Your instructions — Transcribe the complete listing exactly.

======== Extracted records ========

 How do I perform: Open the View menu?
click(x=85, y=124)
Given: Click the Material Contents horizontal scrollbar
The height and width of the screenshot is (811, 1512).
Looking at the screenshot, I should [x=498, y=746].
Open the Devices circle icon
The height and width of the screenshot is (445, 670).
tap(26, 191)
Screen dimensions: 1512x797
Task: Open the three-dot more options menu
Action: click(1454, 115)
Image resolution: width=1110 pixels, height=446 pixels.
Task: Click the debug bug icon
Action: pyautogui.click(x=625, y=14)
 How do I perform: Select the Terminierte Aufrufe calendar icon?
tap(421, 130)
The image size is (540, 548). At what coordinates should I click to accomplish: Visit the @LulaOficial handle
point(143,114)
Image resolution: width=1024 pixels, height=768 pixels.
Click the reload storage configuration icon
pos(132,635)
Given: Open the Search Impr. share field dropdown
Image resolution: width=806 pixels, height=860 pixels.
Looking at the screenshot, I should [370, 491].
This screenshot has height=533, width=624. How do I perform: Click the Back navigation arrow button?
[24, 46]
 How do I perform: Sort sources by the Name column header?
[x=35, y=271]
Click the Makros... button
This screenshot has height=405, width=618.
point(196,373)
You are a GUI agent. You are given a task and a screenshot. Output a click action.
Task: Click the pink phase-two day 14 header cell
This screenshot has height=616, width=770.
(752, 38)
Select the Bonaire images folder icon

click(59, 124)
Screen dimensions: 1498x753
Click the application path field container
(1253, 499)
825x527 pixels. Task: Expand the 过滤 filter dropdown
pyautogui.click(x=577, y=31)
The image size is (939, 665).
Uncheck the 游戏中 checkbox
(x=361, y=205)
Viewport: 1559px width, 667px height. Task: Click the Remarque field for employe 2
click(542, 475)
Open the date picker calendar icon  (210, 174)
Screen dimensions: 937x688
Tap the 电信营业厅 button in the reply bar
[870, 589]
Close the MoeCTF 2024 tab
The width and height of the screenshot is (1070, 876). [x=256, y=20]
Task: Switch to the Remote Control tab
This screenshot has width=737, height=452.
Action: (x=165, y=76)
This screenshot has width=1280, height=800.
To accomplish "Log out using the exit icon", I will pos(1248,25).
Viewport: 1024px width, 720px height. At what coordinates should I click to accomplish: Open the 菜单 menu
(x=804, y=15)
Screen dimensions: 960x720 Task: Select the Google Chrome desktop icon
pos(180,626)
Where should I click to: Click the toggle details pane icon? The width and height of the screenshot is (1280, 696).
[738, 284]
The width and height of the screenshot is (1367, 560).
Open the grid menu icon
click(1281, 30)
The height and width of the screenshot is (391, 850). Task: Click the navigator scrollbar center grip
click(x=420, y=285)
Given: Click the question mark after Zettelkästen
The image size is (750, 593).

========

Finished exercise —
 How do I perform: Open the View menu?
click(x=85, y=124)
Given: Click the Material Contents horizontal scrollbar
The height and width of the screenshot is (811, 1512).
Looking at the screenshot, I should [x=498, y=746].
Open the Devices circle icon
The height and width of the screenshot is (445, 670).
tap(26, 191)
Screen dimensions: 1512x797
Task: Open the three-dot more options menu
Action: click(1454, 115)
Image resolution: width=1110 pixels, height=446 pixels.
Task: Click the debug bug icon
Action: pyautogui.click(x=625, y=14)
 How do I perform: Select the Terminierte Aufrufe calendar icon?
tap(421, 130)
The image size is (540, 548). At what coordinates should I click to accomplish: Visit the @LulaOficial handle
point(143,114)
Image resolution: width=1024 pixels, height=768 pixels.
Click the reload storage configuration icon
pos(132,635)
Given: Open the Search Impr. share field dropdown
Image resolution: width=806 pixels, height=860 pixels.
Looking at the screenshot, I should [370, 491].
This screenshot has height=533, width=624. How do I perform: Click the Back navigation arrow button?
[24, 46]
 How do I perform: Sort sources by the Name column header?
[x=35, y=271]
Click the Makros... button
This screenshot has height=405, width=618.
point(196,373)
You are a GUI agent. You are given a task and a screenshot. Output a click action.
Task: Click the pink phase-two day 14 header cell
This screenshot has height=616, width=770.
(752, 38)
Select the Bonaire images folder icon

click(59, 124)
Screen dimensions: 1498x753
Click the application path field container
(1253, 499)
825x527 pixels. Task: Expand the 过滤 filter dropdown
pyautogui.click(x=577, y=31)
The image size is (939, 665).
Uncheck the 游戏中 checkbox
(x=361, y=205)
Viewport: 1559px width, 667px height. Task: Click the Remarque field for employe 2
click(542, 475)
Open the date picker calendar icon  (210, 174)
Screen dimensions: 937x688
Tap the 电信营业厅 button in the reply bar
[870, 589]
Close the MoeCTF 2024 tab
The width and height of the screenshot is (1070, 876). [x=256, y=20]
Task: Switch to the Remote Control tab
This screenshot has width=737, height=452.
Action: (x=165, y=76)
This screenshot has width=1280, height=800.
To accomplish "Log out using the exit icon", I will pos(1248,25).
Viewport: 1024px width, 720px height. At what coordinates should I click to accomplish: Open the 菜单 menu
(x=804, y=15)
Screen dimensions: 960x720 Task: Select the Google Chrome desktop icon
pos(180,626)
Where should I click to: Click the toggle details pane icon? The width and height of the screenshot is (1280, 696).
[738, 284]
The width and height of the screenshot is (1367, 560).
Open the grid menu icon
click(1281, 30)
The height and width of the screenshot is (391, 850). Task: Click the navigator scrollbar center grip
click(x=420, y=285)
Given: Click the question mark after Zettelkästen
The image size is (750, 593).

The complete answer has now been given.